--- SOURCE DATA Enclosed Below ---

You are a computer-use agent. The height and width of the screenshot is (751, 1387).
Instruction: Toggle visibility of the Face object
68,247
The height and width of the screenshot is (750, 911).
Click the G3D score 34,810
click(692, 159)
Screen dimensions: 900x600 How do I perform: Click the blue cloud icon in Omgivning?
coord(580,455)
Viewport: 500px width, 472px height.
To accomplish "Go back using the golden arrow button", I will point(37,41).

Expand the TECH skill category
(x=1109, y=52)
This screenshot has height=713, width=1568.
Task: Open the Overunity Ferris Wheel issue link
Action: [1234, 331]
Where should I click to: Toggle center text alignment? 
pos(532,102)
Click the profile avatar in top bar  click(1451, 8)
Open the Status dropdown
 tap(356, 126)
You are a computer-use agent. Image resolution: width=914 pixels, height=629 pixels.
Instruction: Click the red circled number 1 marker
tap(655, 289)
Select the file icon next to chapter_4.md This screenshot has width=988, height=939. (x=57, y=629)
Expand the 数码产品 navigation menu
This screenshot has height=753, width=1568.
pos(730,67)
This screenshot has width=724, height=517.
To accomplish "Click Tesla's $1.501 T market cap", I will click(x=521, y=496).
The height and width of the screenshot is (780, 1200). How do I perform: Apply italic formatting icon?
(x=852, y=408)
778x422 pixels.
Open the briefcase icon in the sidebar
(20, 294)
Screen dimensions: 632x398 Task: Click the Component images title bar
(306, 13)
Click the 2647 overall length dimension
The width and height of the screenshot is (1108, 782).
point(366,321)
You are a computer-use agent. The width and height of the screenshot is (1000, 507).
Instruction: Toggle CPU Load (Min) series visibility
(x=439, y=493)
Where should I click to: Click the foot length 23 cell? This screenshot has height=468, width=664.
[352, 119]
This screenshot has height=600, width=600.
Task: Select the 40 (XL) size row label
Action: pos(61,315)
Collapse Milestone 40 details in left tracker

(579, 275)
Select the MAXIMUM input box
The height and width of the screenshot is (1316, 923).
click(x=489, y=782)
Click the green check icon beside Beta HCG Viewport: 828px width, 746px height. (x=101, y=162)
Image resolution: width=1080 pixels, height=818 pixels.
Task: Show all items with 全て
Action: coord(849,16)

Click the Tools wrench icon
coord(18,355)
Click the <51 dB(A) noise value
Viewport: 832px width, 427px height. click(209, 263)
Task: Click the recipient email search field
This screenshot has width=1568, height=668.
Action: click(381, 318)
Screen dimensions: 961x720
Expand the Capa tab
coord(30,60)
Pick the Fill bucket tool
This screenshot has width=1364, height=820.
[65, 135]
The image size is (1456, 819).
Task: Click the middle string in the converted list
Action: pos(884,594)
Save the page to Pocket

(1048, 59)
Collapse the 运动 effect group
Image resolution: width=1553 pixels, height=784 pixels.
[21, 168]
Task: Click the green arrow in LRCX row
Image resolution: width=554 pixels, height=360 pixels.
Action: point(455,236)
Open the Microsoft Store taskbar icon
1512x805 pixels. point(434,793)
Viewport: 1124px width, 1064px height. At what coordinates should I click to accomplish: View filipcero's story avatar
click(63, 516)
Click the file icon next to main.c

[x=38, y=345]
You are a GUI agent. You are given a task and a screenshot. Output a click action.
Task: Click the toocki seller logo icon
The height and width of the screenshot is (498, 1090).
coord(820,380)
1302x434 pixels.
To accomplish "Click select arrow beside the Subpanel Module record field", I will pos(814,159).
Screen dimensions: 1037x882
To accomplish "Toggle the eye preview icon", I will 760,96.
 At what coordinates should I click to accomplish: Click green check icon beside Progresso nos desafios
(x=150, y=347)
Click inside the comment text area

--- End of Enclosed SOURCE DATA ---

**WHAT THE TASK ASKS**
Search the data for the string "computer" and say how many lines include it, giving only the number.

**ANSWER TO THIS EXERCISE**
3